> ORIENTAÇÃO 1
Redigite, sem nenhuma alteração, as linhas da listagem que vão da linha que contém "Uncheck Certificate of completion checkbox" até o final da listagem, incluindo as duas extremidades. Deixe as imagens fora da resposta.

> BLOCO DE TEXTO
-------------------------

A Primeira Turma do Tribunal Superior do Trabalho rejeitou agravo do River Jungle Hotel (Ariau Amazon Towers) e manteve decisão que reconheceu a existência de vínculo de emprego entre o hotel e um grupo de índios que, por cinco anos, ficou à sua disposição para realizar apresentações para os turistas. As apresentações eram pagas pelos hóspedes, e o valor cobrado era controlado pelo hotel, que vendia pacotes turísticos que incluíam várias "atrações", entre elas visitas às malocas.

-------------------------

> ORIENTAÇÃO 2
Liste cada nome próprio de instituição ou estabelecimento que aparece no texto sobre o vínculo de emprego dos índios, grafado como no texto.

Registros de um conjunto de dados de apontamento
-------------------------

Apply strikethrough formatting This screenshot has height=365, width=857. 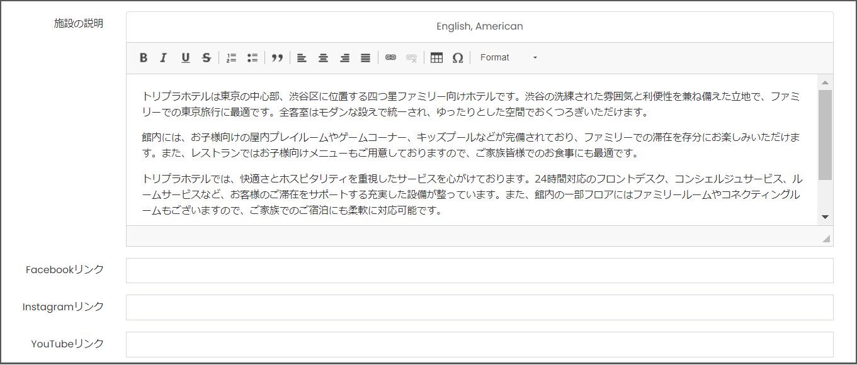[206, 58]
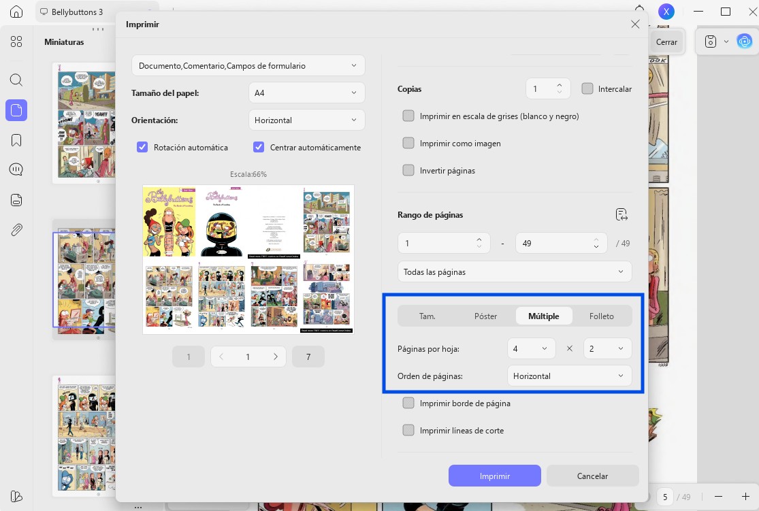Expand Todas las páginas dropdown
Image resolution: width=759 pixels, height=511 pixels.
click(515, 271)
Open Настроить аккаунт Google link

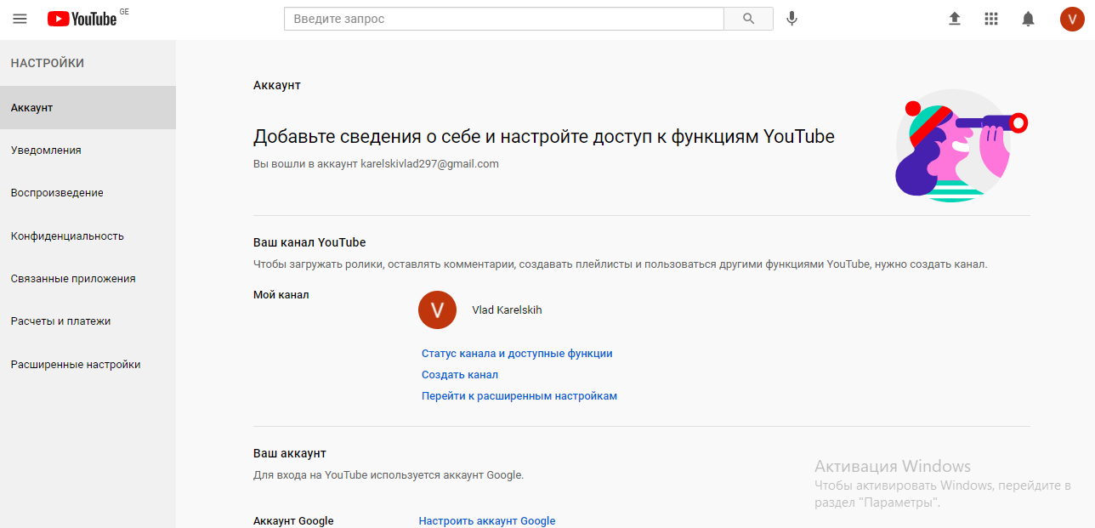pyautogui.click(x=487, y=521)
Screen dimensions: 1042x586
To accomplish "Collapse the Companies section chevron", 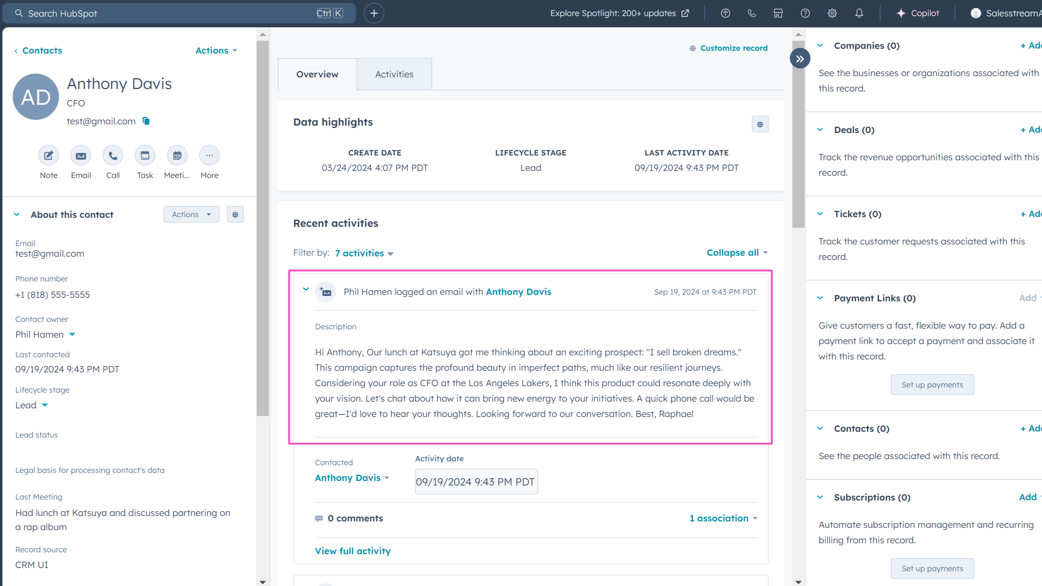I will [820, 45].
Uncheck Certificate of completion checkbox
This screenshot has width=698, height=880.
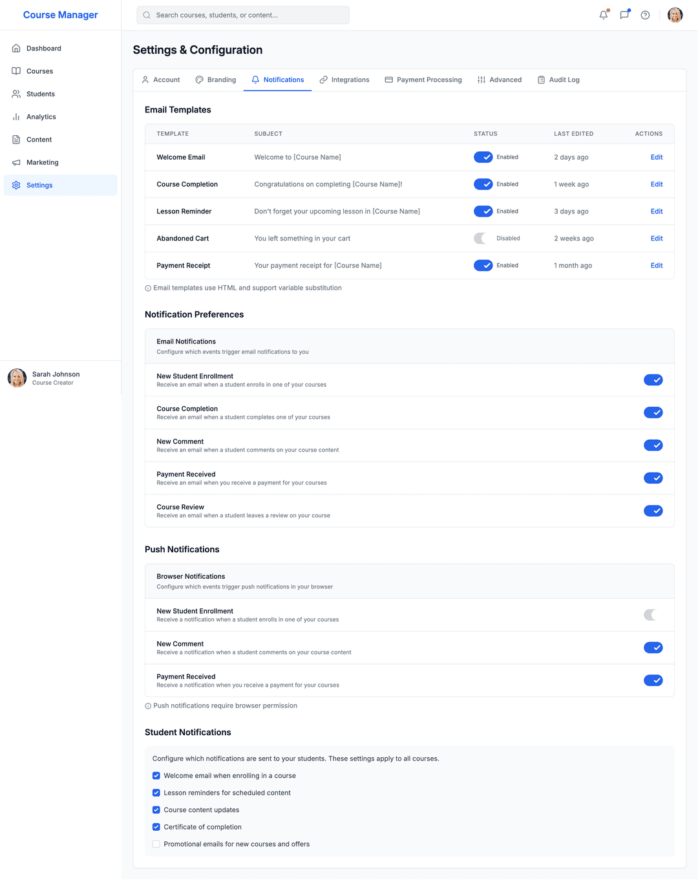pyautogui.click(x=156, y=827)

-------------------------

> RESULTADO CORRETO 1
Uncheck Certificate of completion checkbox
This screenshot has width=698, height=880.
pyautogui.click(x=156, y=827)

> RESULTADO CORRETO 2
Primeira Turma do Tribunal Superior do Trabalho
River Jungle Hotel
Ariau Amazon Towers